## Task instructions:
Pick every line out of the entries below that has the string "badge", and copy it.

Dataset items
☆ ☆ ☆ ☆ ☆

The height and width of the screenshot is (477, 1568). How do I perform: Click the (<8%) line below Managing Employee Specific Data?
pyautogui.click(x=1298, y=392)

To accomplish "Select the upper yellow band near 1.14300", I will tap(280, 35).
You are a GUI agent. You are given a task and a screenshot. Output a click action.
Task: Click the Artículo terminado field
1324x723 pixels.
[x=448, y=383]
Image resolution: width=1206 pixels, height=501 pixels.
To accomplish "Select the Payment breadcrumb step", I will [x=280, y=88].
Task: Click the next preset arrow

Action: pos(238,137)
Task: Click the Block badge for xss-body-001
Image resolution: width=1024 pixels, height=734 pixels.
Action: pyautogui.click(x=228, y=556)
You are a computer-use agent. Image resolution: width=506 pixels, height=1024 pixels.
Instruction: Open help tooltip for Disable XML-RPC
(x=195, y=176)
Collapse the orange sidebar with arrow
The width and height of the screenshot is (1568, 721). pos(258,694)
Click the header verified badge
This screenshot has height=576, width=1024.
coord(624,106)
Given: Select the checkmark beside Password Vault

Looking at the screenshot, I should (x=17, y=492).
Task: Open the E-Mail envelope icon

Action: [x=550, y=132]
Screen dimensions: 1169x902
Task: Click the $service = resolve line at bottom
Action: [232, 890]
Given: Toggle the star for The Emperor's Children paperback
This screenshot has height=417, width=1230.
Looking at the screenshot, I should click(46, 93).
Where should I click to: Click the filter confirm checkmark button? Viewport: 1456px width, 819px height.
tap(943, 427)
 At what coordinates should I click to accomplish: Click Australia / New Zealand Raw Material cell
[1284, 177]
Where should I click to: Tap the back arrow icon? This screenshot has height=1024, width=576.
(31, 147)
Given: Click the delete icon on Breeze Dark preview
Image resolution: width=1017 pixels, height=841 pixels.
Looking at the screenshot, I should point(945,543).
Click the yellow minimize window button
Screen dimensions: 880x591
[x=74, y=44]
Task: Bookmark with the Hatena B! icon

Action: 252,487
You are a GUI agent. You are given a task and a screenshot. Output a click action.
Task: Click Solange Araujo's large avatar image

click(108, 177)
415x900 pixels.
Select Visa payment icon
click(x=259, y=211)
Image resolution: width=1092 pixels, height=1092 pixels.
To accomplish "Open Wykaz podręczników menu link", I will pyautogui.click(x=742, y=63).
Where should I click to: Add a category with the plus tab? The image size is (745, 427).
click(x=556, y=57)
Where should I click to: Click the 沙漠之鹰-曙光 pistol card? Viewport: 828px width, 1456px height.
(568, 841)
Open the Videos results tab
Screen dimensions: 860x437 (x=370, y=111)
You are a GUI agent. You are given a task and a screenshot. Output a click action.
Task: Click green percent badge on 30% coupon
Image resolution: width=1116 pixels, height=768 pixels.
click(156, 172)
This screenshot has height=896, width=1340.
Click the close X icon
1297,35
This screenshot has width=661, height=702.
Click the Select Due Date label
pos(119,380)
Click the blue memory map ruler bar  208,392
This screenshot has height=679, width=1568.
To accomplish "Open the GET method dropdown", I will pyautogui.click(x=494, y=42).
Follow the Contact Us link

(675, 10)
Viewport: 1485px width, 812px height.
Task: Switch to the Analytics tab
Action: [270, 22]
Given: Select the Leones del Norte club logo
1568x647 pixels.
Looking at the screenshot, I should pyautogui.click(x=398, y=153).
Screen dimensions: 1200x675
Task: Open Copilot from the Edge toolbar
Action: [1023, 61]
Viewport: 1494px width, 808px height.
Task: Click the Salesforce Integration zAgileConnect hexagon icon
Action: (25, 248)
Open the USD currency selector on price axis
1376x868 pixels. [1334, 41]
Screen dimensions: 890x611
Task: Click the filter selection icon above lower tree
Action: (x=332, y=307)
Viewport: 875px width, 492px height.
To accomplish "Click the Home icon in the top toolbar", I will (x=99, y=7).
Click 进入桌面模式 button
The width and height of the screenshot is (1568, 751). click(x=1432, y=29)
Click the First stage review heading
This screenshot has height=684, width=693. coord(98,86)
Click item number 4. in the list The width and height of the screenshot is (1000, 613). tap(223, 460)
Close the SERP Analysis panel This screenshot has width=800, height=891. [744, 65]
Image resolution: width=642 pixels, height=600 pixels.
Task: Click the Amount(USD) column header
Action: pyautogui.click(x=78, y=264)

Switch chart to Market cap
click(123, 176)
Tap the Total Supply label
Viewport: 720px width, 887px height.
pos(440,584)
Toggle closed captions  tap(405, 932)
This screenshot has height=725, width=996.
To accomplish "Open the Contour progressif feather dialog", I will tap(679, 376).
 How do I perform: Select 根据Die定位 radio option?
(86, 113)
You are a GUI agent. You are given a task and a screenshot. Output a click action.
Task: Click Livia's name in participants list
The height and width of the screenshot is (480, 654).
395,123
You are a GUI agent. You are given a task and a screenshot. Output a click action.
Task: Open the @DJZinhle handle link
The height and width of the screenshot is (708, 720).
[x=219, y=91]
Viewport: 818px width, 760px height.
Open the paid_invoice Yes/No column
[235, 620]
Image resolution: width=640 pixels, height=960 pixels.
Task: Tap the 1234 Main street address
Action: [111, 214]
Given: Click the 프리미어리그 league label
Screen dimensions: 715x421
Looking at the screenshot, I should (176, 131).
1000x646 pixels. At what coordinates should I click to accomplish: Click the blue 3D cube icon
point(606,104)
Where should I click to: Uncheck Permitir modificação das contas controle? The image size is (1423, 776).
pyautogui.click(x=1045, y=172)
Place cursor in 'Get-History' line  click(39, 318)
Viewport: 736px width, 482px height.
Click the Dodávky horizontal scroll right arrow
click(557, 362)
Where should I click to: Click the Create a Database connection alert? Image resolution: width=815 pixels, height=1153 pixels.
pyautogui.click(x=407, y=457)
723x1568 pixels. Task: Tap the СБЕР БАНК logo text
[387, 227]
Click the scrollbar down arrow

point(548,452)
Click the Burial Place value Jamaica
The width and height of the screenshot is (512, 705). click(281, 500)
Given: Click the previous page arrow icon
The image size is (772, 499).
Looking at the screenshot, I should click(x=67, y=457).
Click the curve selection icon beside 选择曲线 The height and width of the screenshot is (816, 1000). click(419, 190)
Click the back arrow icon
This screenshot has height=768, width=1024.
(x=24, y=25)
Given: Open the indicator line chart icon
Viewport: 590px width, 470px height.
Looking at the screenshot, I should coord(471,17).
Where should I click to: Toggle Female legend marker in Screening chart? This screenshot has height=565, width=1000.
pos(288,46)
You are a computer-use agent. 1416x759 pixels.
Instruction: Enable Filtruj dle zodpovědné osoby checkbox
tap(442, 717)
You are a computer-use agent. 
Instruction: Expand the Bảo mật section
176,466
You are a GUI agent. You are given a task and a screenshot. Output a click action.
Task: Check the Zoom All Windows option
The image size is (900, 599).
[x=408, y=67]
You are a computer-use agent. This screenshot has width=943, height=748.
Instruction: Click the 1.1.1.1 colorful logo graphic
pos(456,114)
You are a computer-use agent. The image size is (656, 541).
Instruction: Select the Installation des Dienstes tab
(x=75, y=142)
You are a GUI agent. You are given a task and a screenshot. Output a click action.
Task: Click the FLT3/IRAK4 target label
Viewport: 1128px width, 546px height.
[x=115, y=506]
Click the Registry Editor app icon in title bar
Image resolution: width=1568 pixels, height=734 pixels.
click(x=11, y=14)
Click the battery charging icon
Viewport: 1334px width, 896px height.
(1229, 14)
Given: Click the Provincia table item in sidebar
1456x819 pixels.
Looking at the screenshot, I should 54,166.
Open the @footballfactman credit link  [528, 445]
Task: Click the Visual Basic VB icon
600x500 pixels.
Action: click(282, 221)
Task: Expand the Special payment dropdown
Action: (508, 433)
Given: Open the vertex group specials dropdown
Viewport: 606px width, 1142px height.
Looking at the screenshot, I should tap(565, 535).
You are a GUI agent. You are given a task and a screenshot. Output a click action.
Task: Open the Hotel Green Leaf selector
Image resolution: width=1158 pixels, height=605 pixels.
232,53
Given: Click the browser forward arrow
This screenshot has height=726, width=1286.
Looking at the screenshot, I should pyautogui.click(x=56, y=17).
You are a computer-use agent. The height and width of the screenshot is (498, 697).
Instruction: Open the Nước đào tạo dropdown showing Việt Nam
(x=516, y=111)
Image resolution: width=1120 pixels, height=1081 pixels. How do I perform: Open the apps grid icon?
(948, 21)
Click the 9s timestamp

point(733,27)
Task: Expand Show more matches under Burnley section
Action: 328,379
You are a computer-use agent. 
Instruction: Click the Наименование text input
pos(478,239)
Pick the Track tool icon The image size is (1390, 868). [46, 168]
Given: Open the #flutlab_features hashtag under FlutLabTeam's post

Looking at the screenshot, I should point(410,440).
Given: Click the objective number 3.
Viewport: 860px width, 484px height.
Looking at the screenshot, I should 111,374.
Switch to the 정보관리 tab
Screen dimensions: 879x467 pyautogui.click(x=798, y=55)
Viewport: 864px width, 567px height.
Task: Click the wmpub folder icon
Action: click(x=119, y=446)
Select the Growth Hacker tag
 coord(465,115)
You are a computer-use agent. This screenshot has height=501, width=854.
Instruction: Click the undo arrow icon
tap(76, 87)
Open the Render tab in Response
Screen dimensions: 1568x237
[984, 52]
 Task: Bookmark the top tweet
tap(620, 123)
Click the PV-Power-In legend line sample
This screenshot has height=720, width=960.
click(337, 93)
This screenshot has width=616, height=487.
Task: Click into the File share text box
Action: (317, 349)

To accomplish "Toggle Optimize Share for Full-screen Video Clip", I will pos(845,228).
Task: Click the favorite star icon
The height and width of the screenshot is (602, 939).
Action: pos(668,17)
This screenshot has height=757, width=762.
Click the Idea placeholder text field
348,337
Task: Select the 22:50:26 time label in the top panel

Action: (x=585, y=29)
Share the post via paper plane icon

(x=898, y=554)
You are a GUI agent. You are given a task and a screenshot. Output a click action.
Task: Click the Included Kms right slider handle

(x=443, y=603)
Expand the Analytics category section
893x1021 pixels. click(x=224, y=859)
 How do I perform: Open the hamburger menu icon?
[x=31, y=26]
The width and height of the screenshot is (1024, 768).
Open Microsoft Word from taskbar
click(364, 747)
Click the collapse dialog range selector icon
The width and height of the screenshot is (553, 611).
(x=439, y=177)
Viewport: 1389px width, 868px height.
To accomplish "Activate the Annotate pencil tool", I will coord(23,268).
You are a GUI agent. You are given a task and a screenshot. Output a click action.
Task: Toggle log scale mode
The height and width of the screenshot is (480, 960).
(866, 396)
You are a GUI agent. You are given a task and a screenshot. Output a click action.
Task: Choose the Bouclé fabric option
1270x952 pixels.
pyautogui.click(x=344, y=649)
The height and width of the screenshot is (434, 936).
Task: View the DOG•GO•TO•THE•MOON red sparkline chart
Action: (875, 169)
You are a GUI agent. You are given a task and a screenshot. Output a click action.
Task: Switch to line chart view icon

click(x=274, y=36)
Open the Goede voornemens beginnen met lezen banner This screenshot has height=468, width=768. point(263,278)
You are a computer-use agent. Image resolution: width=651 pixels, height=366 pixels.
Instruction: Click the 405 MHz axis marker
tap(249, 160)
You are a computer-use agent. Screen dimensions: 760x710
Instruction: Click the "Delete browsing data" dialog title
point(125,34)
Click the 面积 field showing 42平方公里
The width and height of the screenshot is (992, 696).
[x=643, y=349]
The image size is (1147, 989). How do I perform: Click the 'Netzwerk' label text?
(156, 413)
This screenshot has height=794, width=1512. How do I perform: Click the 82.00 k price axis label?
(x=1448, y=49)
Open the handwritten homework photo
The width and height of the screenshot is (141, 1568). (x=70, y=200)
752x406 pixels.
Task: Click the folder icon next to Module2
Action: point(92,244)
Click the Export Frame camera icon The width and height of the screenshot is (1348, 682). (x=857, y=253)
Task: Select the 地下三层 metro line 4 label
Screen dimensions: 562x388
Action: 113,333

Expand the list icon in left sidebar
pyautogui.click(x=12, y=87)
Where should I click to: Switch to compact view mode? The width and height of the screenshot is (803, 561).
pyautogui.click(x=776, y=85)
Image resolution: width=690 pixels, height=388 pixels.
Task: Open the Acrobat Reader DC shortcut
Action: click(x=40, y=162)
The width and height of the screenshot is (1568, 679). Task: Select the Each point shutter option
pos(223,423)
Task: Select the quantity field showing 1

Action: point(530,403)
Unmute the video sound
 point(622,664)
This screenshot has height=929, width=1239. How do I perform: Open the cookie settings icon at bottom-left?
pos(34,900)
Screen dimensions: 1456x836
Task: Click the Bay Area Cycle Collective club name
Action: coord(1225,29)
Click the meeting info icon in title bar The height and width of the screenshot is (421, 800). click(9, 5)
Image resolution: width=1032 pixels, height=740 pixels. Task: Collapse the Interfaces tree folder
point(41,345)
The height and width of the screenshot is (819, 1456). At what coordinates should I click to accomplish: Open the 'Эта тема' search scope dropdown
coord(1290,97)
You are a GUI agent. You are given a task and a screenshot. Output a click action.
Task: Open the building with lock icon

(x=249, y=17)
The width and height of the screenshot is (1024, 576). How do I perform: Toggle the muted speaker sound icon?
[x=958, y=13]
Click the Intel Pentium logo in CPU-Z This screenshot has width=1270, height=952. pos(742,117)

☆ ☆ ☆ ☆ ☆

## Finished exercise:
Task: Click the Block badge for xss-body-001
Click the header verified badge
Task: Click green percent badge on 30% coupon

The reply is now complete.